→ The problem:
Wherever a line below holds the word "will", copy that line.

Saved entries:
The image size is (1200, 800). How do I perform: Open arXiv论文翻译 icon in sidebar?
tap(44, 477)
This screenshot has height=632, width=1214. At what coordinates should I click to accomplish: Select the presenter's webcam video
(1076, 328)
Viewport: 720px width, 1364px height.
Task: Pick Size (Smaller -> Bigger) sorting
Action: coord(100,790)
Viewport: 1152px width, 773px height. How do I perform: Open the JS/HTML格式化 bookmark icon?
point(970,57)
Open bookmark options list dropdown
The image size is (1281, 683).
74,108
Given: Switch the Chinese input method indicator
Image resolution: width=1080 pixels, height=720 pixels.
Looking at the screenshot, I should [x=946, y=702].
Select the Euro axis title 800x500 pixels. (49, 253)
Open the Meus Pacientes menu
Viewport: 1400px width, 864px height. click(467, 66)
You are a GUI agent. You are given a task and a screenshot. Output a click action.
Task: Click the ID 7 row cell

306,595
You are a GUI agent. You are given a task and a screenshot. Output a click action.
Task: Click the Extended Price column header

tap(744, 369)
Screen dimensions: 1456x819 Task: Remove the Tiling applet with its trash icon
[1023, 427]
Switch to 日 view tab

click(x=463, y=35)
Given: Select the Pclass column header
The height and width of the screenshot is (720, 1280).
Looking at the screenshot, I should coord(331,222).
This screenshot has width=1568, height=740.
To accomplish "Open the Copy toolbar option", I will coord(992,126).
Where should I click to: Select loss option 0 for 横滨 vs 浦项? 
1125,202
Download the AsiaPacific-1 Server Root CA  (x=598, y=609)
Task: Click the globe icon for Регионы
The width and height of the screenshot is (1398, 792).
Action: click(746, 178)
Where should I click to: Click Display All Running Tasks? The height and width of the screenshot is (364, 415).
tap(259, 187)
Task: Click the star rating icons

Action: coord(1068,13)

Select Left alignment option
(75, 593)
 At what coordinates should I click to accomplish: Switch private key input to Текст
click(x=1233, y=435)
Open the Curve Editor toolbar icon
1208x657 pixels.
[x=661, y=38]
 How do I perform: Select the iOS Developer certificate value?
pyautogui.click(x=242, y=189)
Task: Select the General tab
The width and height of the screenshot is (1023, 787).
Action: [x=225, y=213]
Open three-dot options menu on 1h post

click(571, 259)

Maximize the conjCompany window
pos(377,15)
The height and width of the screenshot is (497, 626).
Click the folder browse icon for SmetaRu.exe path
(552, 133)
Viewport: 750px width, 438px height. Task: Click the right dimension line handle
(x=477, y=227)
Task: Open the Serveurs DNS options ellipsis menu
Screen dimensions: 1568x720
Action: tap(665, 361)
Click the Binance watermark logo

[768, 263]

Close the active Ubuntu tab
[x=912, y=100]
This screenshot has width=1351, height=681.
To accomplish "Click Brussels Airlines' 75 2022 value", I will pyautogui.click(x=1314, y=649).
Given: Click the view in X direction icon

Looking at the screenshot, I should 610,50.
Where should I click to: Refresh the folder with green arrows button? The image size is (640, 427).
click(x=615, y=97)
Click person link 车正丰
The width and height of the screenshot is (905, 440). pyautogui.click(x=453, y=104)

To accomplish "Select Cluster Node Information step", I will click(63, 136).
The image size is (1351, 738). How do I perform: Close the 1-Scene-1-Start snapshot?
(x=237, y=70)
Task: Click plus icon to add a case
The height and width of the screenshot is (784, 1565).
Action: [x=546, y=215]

→ Answer to this task:
To accomplish "Open the Copy toolbar option", I will coord(992,126).
To accomplish "Click Brussels Airlines' 75 2022 value", I will pyautogui.click(x=1314, y=649).
To accomplish "Select Cluster Node Information step", I will click(63, 136).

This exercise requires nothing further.